PETALUMA, CALIF. -- The buzzards led Nick Bursio to his prized calf. He found the body just over a rise in the field, with a bullet hole in its left shoulder, near the heart.While many people will read this and rant about "guns don't kill, people kill", without the gun, this would not have happened.
Bursio had heard of animals killed by rustlers for their meat. But not until that May morning had he ever imagined anything so senseless as shooting cattle presumably just to watch them die.
"I had a hollow feeling in my gut, to see that dead calf laying there, with the mother cow bellowing nearby," said the Sonoma County rancher. "I thought, what the hell's going on in this place?"
Authorities are searching for a drive-by shooter who guns down cows as they calmly munch grass in the rolling pastureland 50 miles north of San Francisco. Since February, five cows have been found dead in two counties, shot with small-caliber bullets designed to inflict prolonged pain and suffering.

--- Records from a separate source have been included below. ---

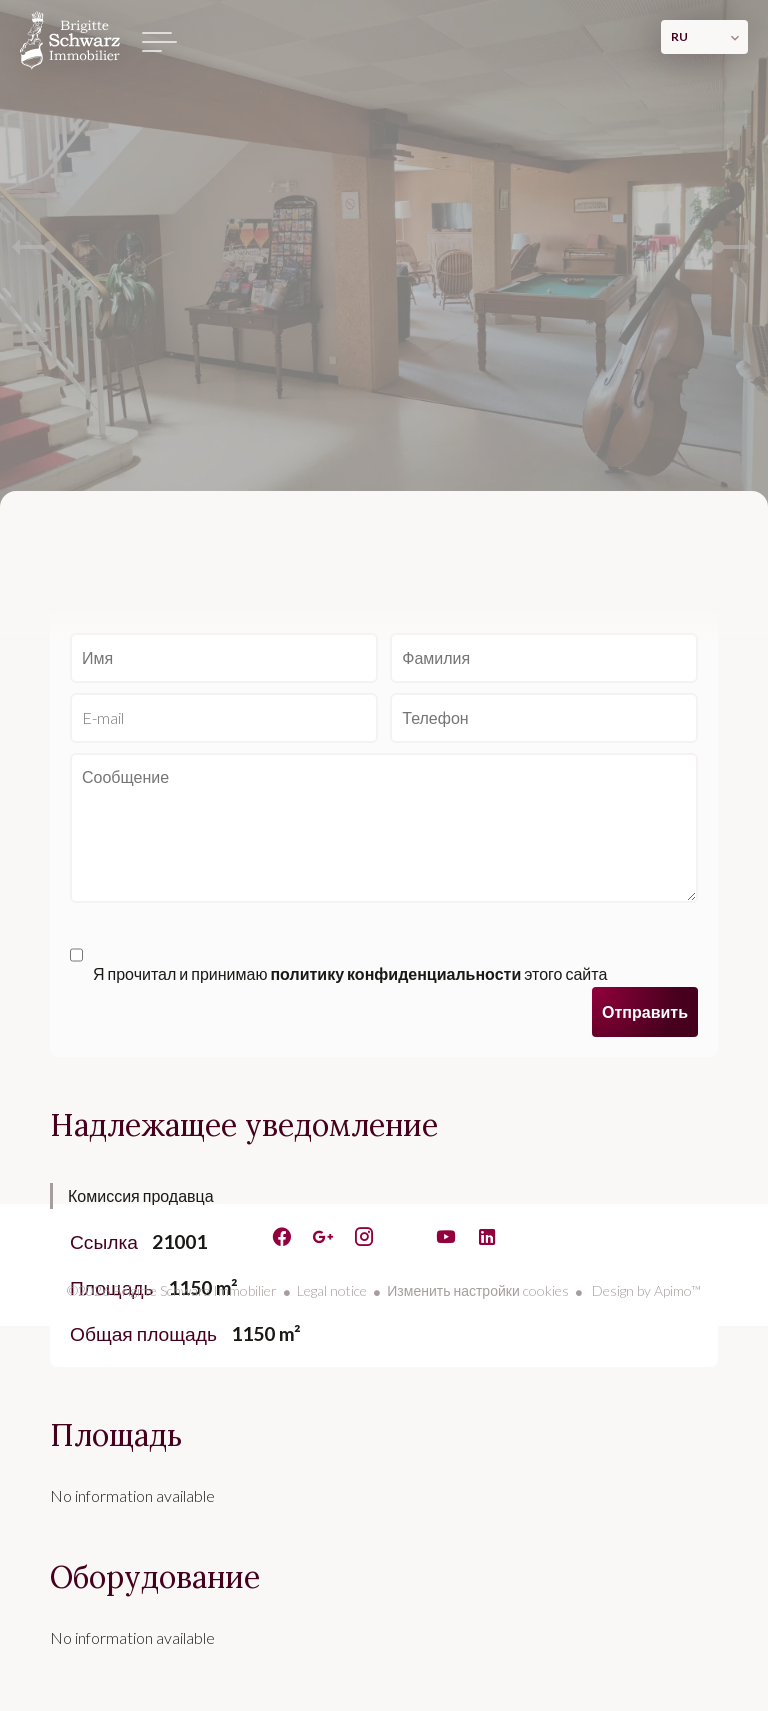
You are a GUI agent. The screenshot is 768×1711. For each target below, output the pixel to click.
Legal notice (332, 1290)
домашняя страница (70, 40)
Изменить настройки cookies (477, 1290)
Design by (645, 1290)
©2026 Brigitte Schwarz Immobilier (172, 1290)
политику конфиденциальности (395, 973)
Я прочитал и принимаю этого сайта (350, 973)
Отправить (645, 1011)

Nationwide, an increasing number of animal cruelty cases are being reported outside city limits: Horses, cows, goats and other farm animals are being killed, authorities say, often by angry, reckless youths, perhaps acting on dares.
Although there are no statistics on such crimes, newspapers detail scores of cases. Two Texas college students were indicted last fall for slashing a horse's neck before stabbing it in the heart with a broken golf club handle. In Pennsylvania in 2005, three joy-riding men killed a pony named Ted E. Bear that belonged to a 4-year-old boy.
Last year, two Tennessee teens shot and killed 24 cows, many of them pregnant. "They just wanted to see what shooting cattle was like," said Hickman County Sheriff Randal Ward.
I wonder what the parents of those teens in Tennessee think. Do they find what their kids did as amusing? Or are they outraged at their children? Odds are, as gun owners themselves, deep down inside they are feeling might proud of their kids for being such ace shots. Probaly not at all disgusted at their behavior. But will have to put on a face of outrage for the public to view.